(The task)
A verbatim copy of the listing is needed; pictures are to be left out.

** Opening Data for review block **

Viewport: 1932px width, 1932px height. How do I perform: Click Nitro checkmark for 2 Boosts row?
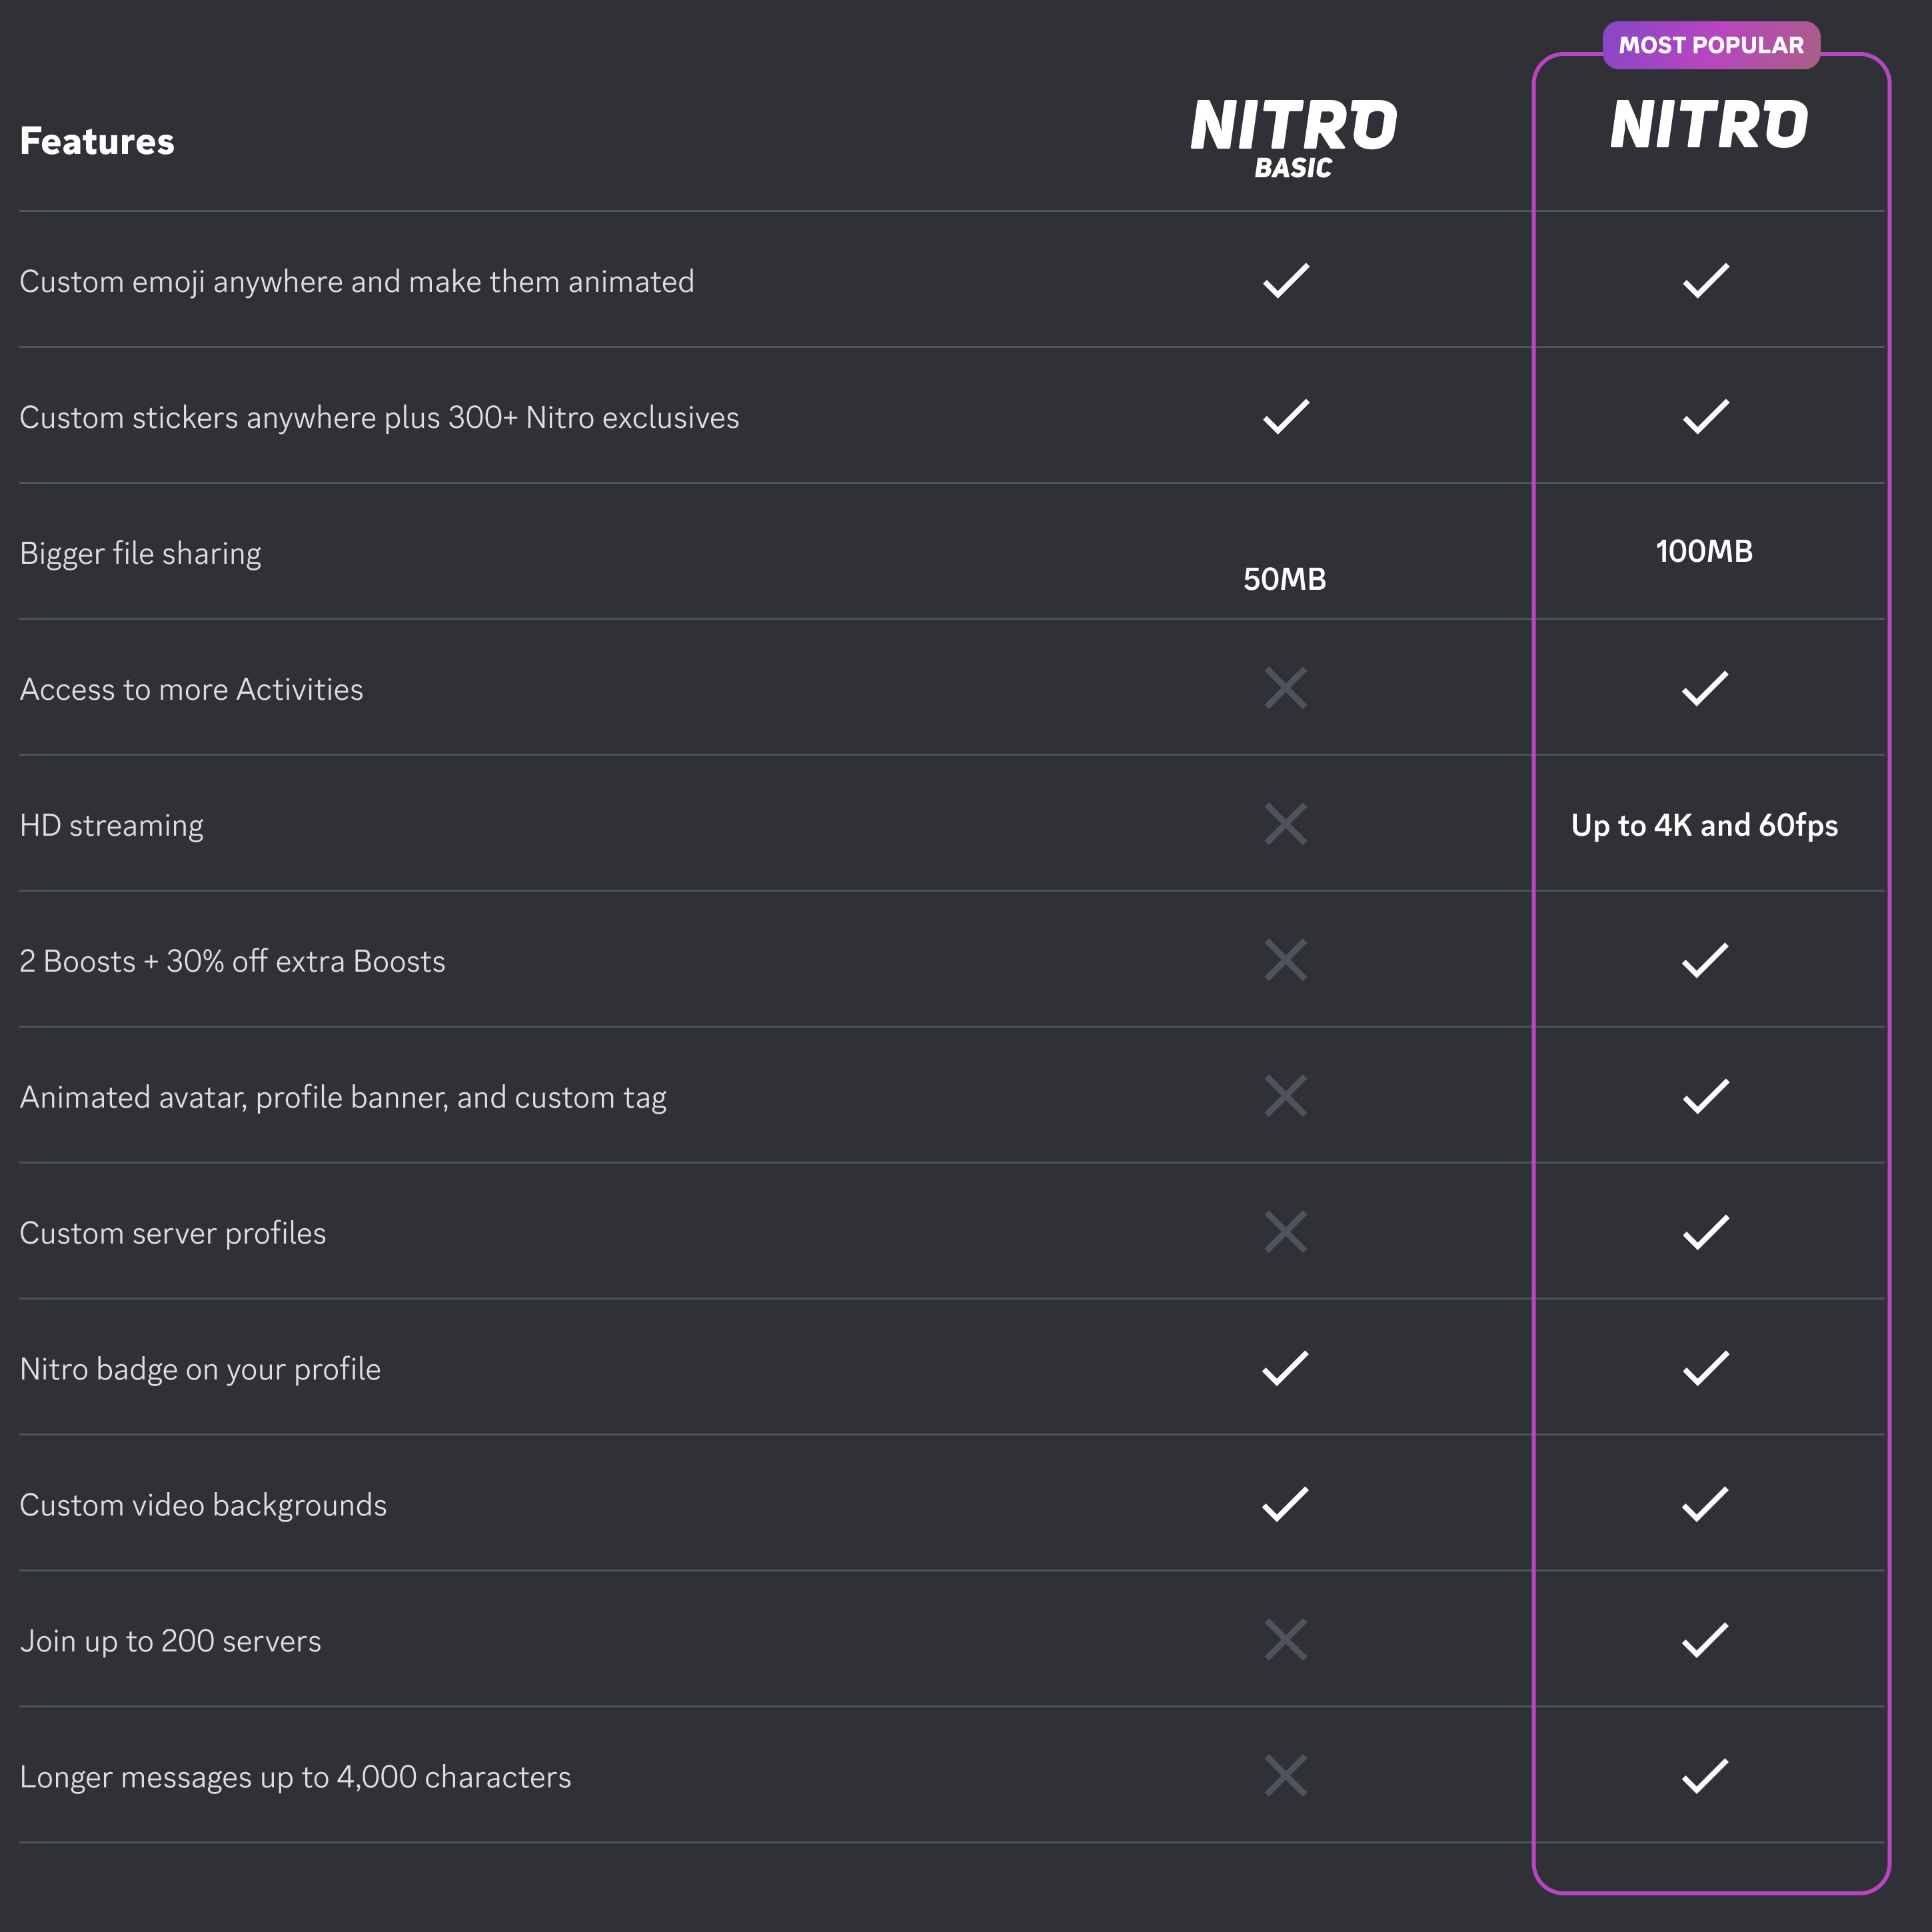(x=1705, y=960)
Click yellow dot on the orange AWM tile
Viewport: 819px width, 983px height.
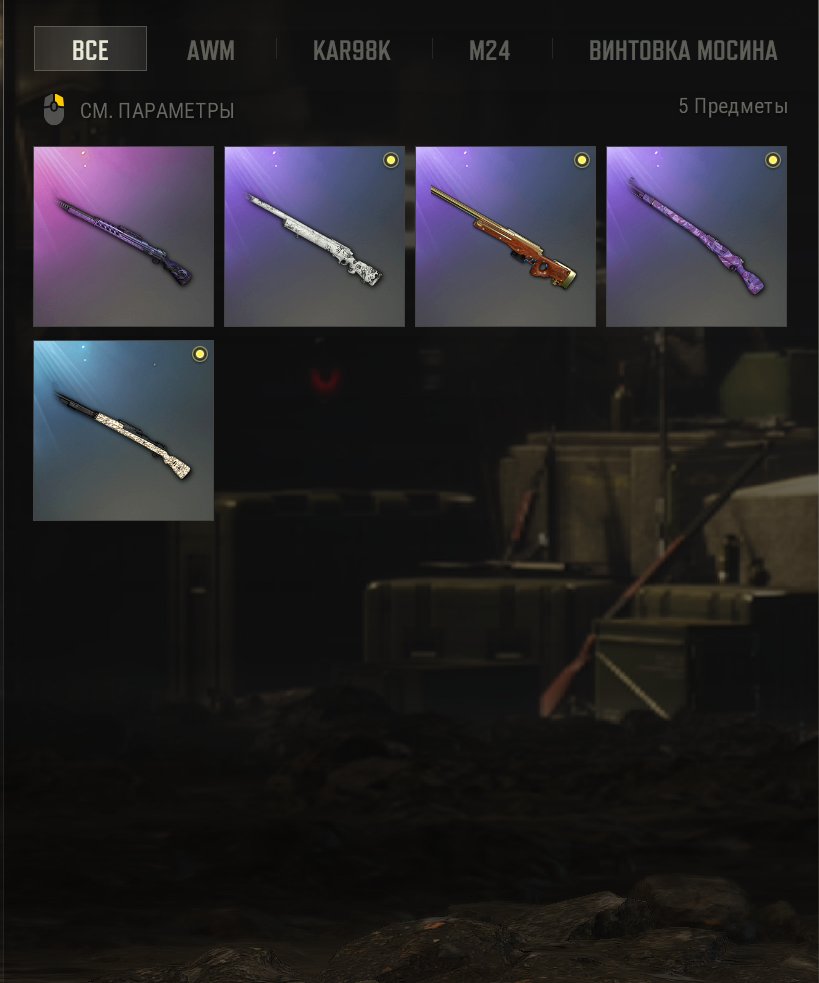click(x=582, y=160)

** Closing Data for review block **

(Written solution)
Viewport: 1932px width, 1932px height. How do I perform: Click Nitro checkmark for 2 Boosts row?
(x=1705, y=960)
Click yellow dot on the orange AWM tile
Viewport: 819px width, 983px height.
click(x=582, y=160)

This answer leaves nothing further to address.